Try it :: Reproduce the entries shown below only from the line with "Coach Hire Directory (174, 72)" down to the line with "Forgotten Password (683, 395)", keeping both end lines and copying each one exactly.
[[ Provided records, beginning ]]
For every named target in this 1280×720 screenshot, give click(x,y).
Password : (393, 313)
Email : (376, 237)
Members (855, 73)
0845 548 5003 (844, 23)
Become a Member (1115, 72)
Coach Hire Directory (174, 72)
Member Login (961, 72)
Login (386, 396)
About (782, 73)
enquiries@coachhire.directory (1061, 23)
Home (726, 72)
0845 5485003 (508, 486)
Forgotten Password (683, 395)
[[ Provided records, end ]]
[[ Provided records, beginning ]]
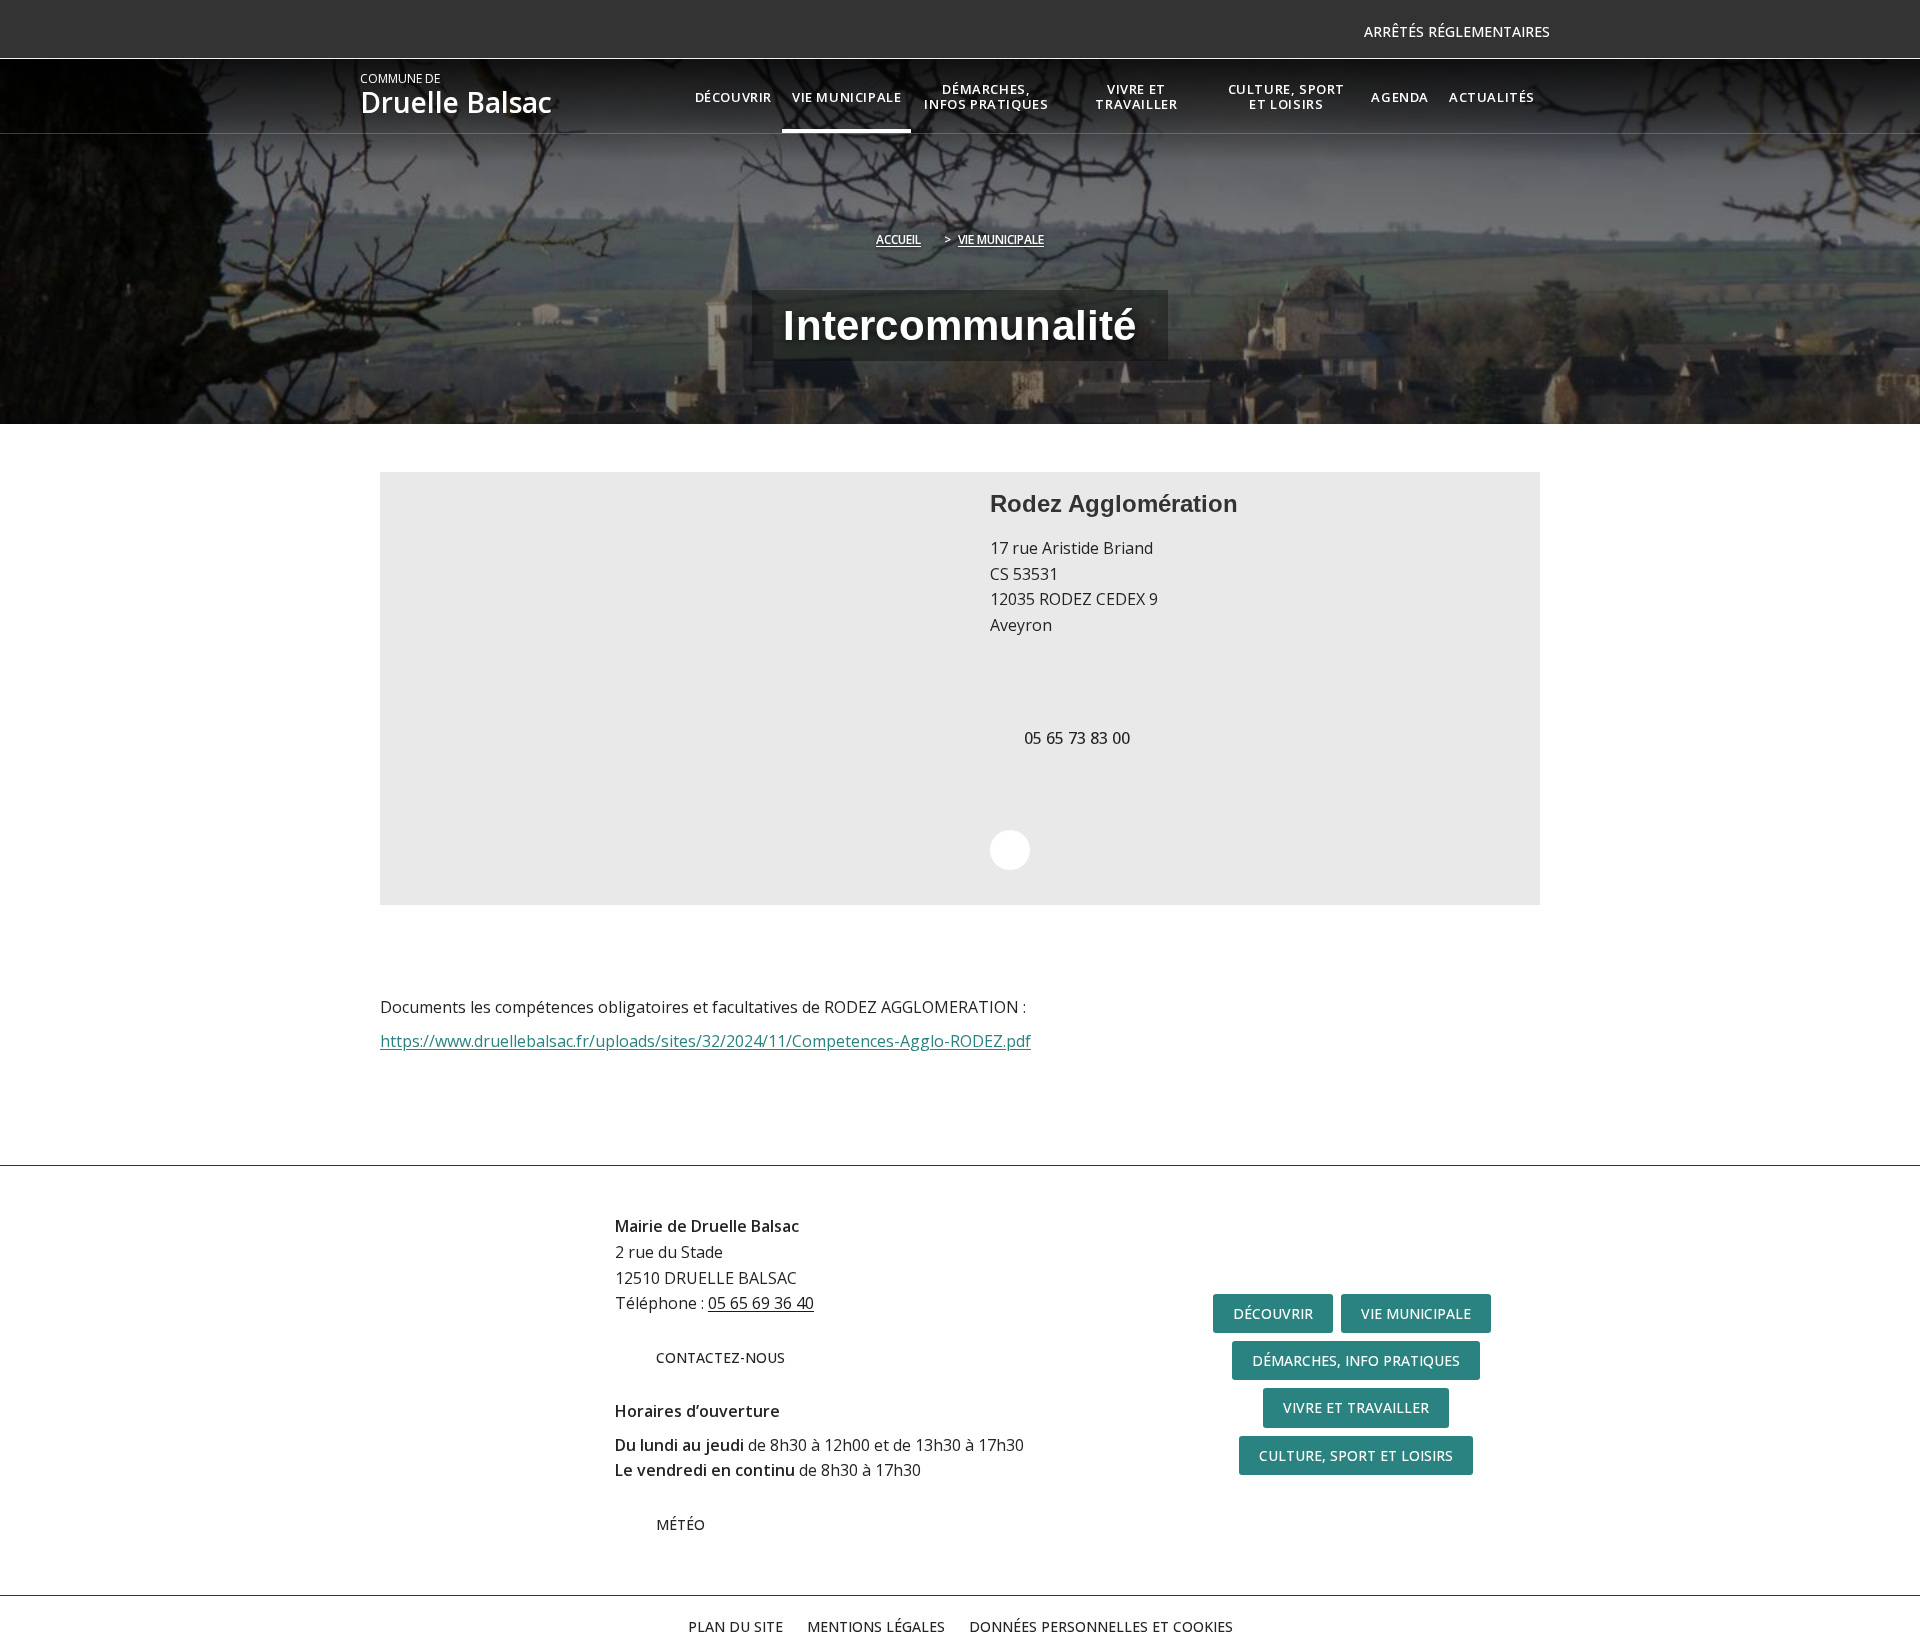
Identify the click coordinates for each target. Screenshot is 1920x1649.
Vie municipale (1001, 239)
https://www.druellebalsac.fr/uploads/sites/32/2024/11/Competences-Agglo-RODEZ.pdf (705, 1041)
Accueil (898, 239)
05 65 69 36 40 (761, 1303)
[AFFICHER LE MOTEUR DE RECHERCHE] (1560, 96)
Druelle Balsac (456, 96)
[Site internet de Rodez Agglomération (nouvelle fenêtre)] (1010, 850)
[[ Provided records, end ]]
Exercise output ::
Coach Hire Directory (174, 72)
Member Login (961, 72)
Login (386, 396)
About (782, 73)
enquiries@coachhire.directory (1061, 23)
Home (726, 72)
0845 5485003 (508, 486)
Forgotten Password (683, 395)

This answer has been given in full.